▸ Work required
Copy, exactly as written, the lines that begin at the one containing "At what coordinates should I click to accomplish: Switch" and end at the one containing "Task: Open the www.jam-software.com link". Skip any pictures in the data below.

[Saved data entries]
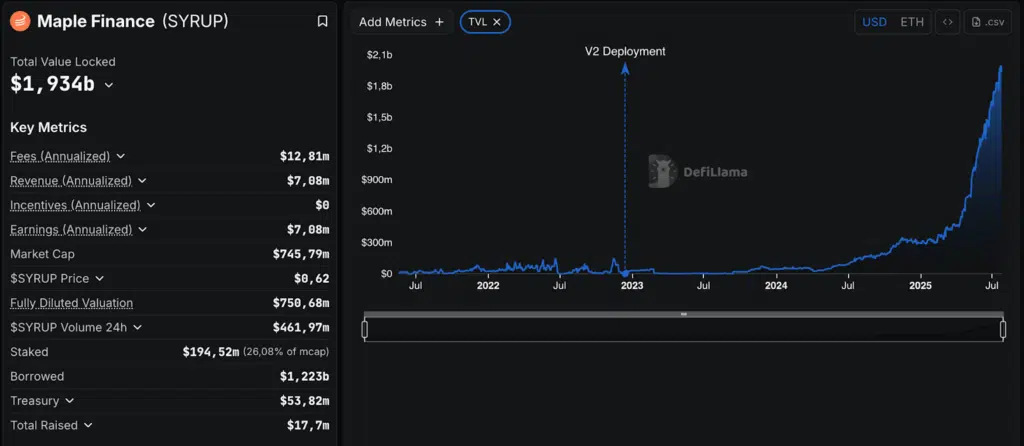Expand the Total Raised row
1024x446 pixels.
pyautogui.click(x=88, y=425)
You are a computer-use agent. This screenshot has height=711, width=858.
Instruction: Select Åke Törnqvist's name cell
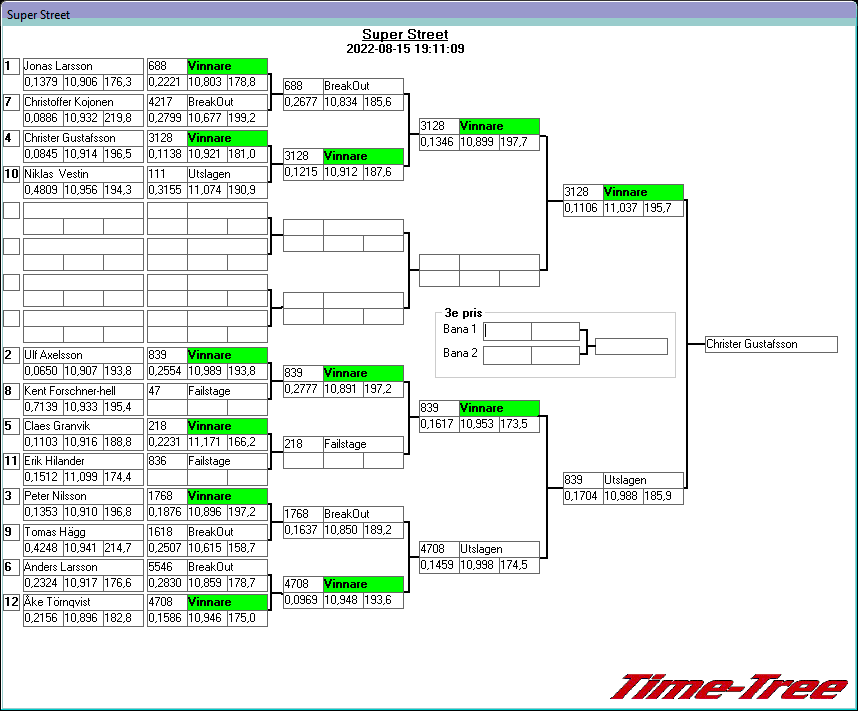(83, 602)
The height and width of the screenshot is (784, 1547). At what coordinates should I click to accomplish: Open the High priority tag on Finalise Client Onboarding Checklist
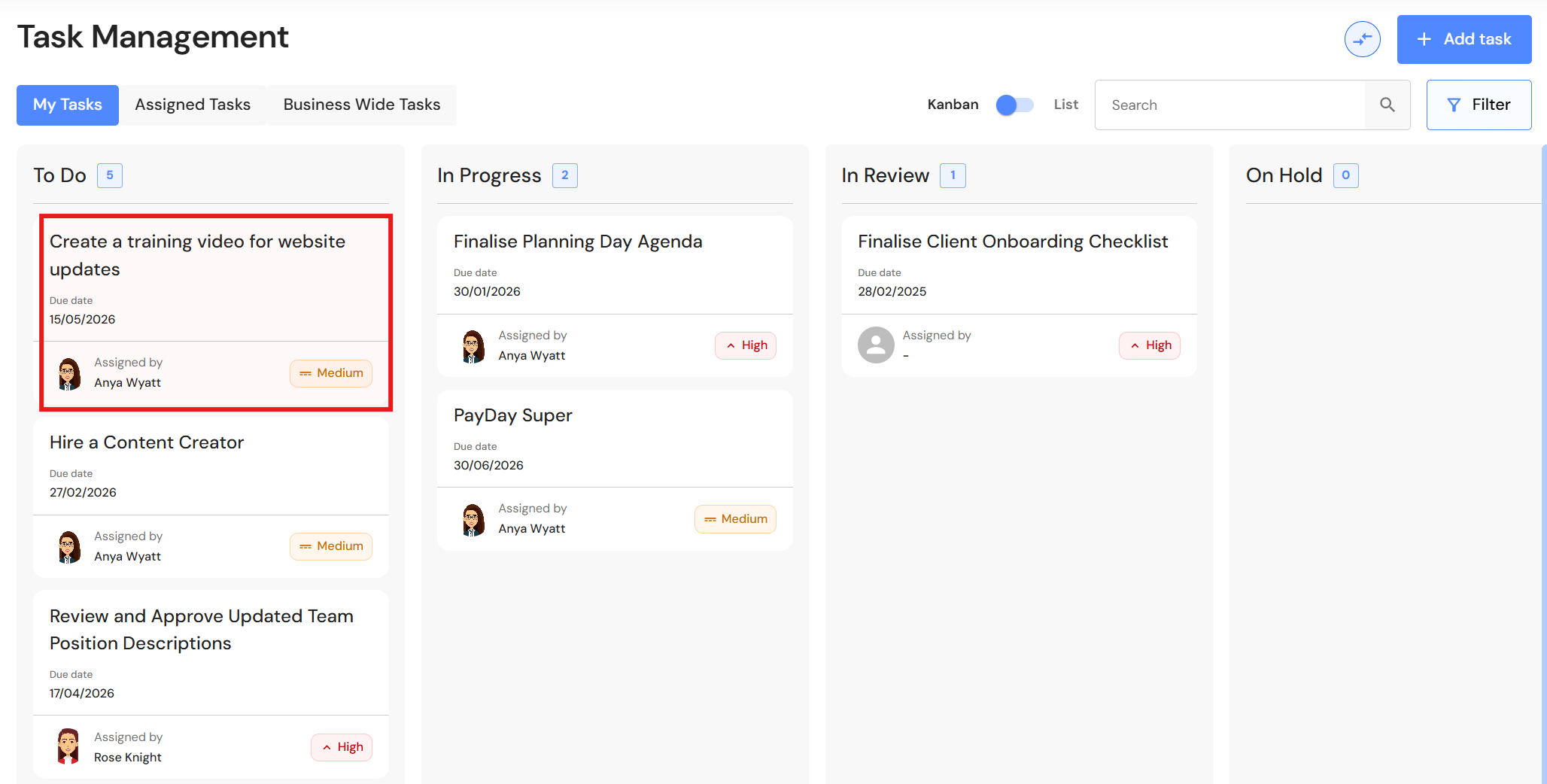tap(1150, 345)
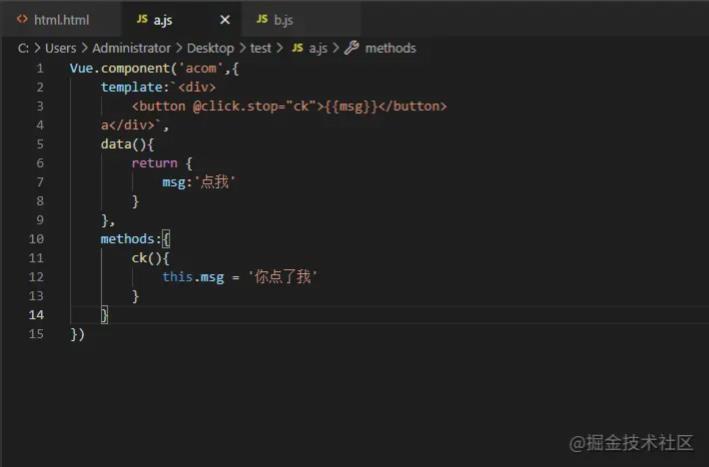This screenshot has width=709, height=467.
Task: Open the methods symbol breadcrumb
Action: click(390, 48)
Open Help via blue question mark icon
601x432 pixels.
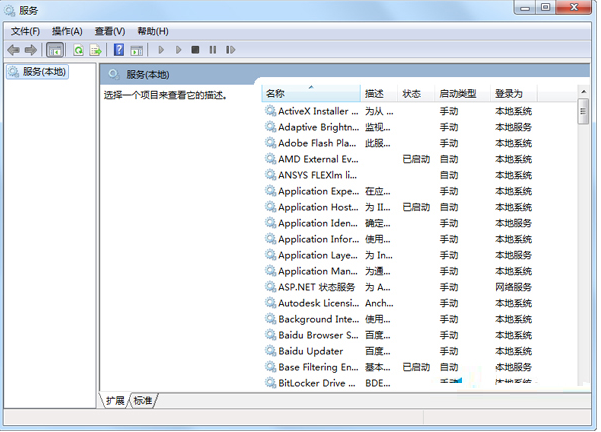pyautogui.click(x=119, y=49)
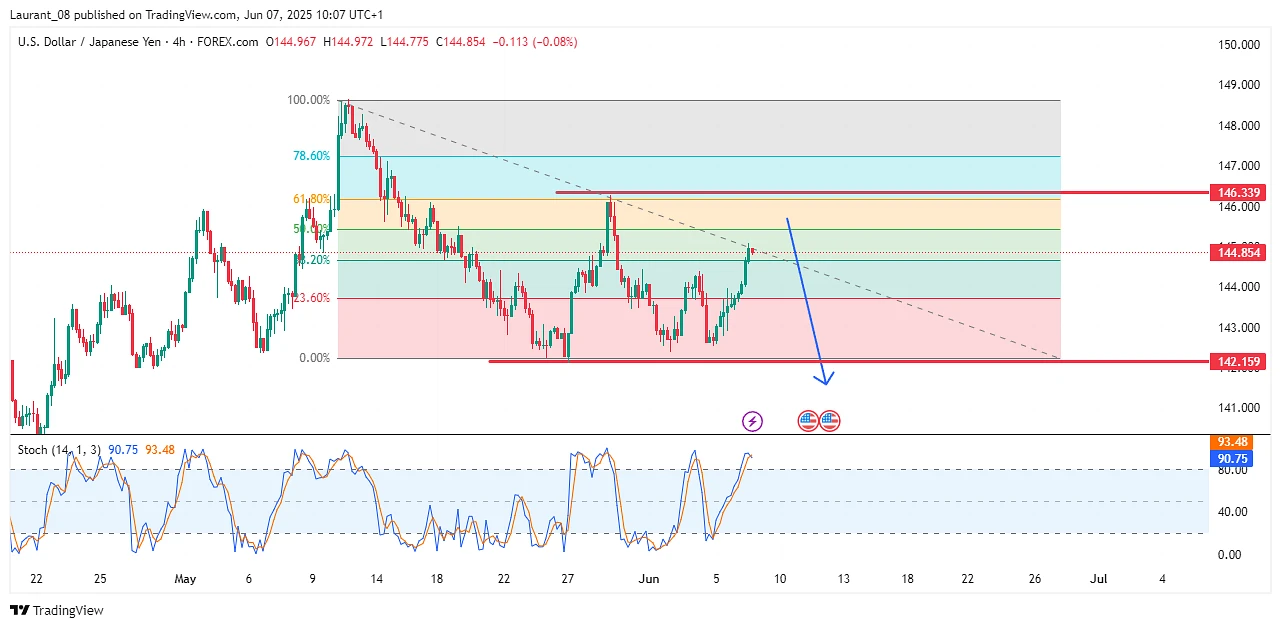Click the current price 144.854 label
The image size is (1281, 628).
(x=1238, y=253)
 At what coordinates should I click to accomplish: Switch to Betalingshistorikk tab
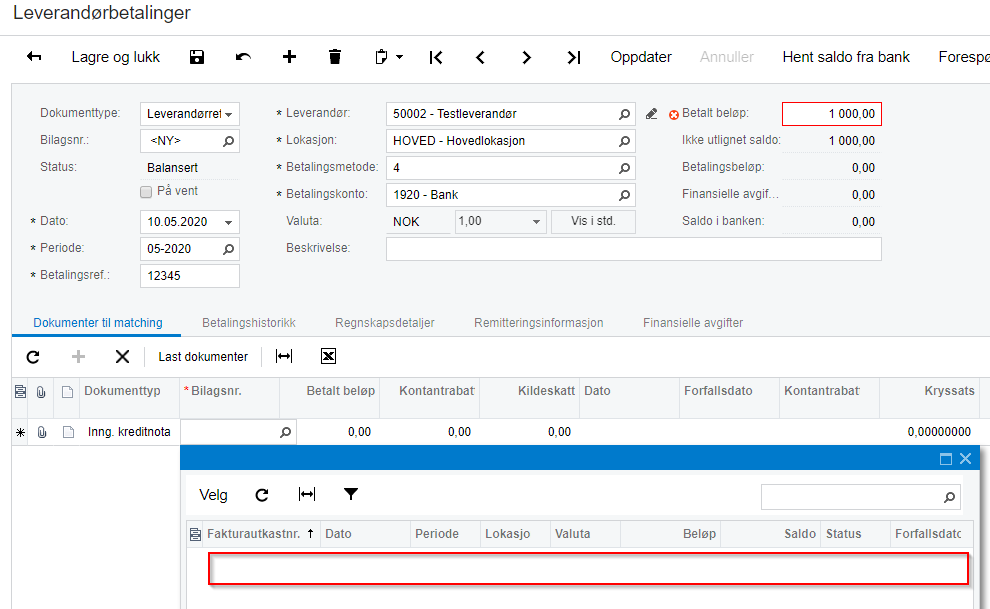click(249, 323)
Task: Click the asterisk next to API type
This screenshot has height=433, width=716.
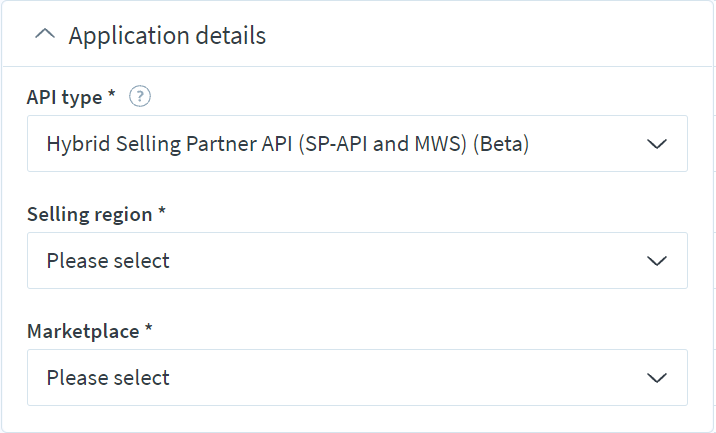Action: click(x=111, y=93)
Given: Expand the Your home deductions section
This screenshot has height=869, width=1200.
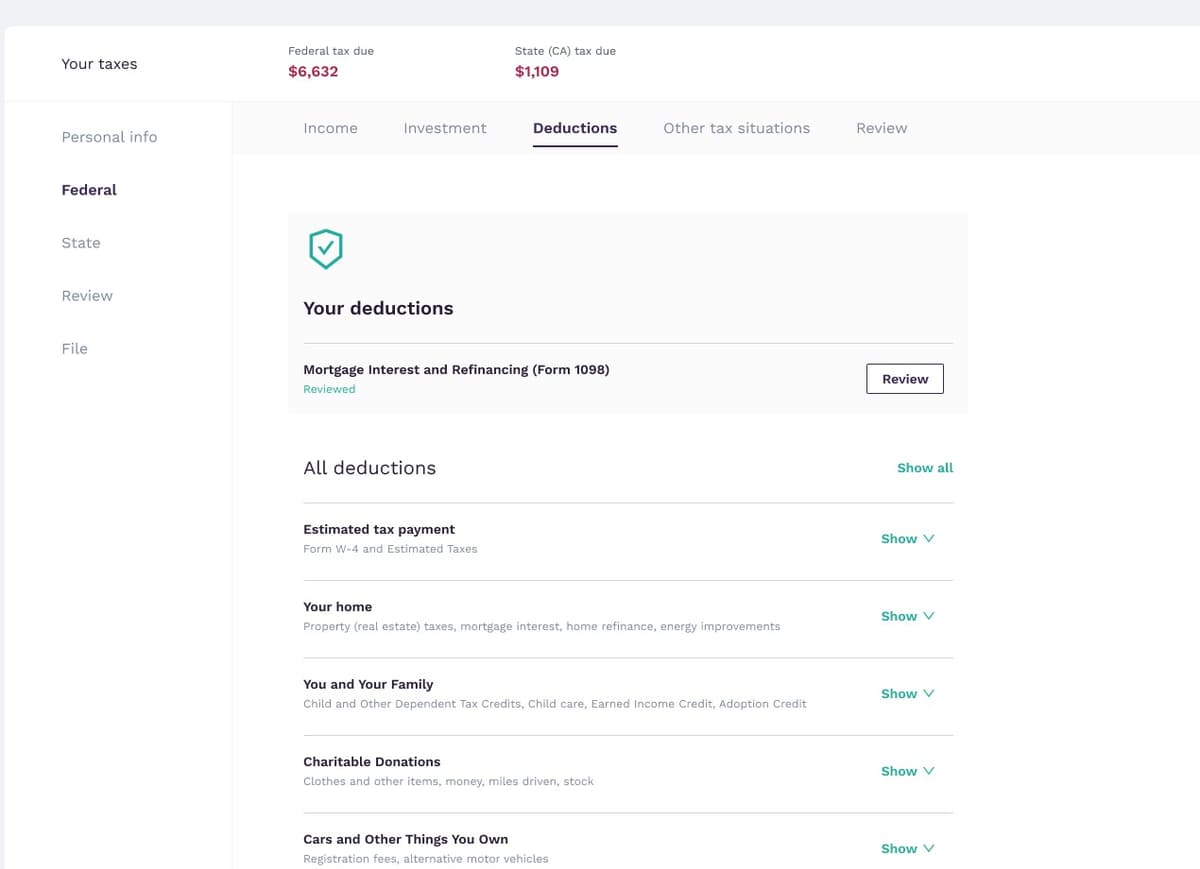Looking at the screenshot, I should (x=907, y=616).
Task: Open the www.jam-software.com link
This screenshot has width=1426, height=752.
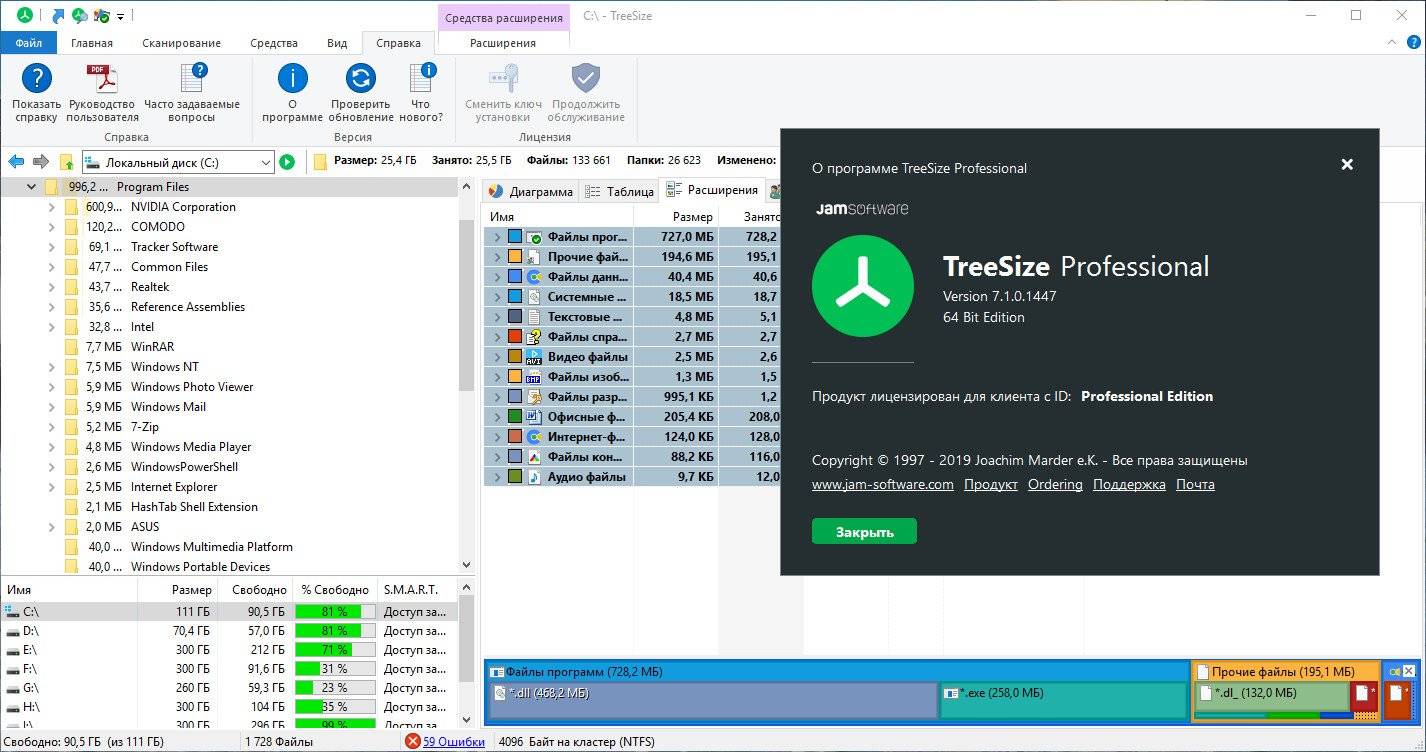Action: click(x=882, y=485)
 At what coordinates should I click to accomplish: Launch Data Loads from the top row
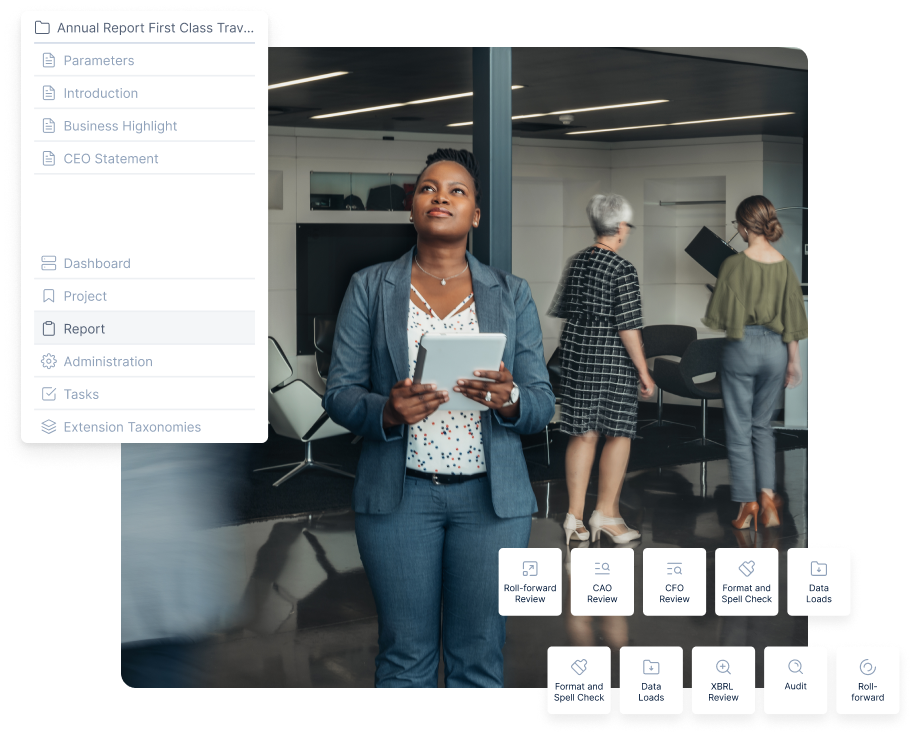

▸ Answer box
 At what coordinates should I click to accomplish: Switch to Betalingshistorikk tab
click(249, 323)
Task: Click the asterisk next to API type
This screenshot has height=433, width=716.
Action: click(x=111, y=93)
Given: Expand the Your home deductions section
This screenshot has height=869, width=1200.
Looking at the screenshot, I should (x=907, y=616).
Task: Open the www.jam-software.com link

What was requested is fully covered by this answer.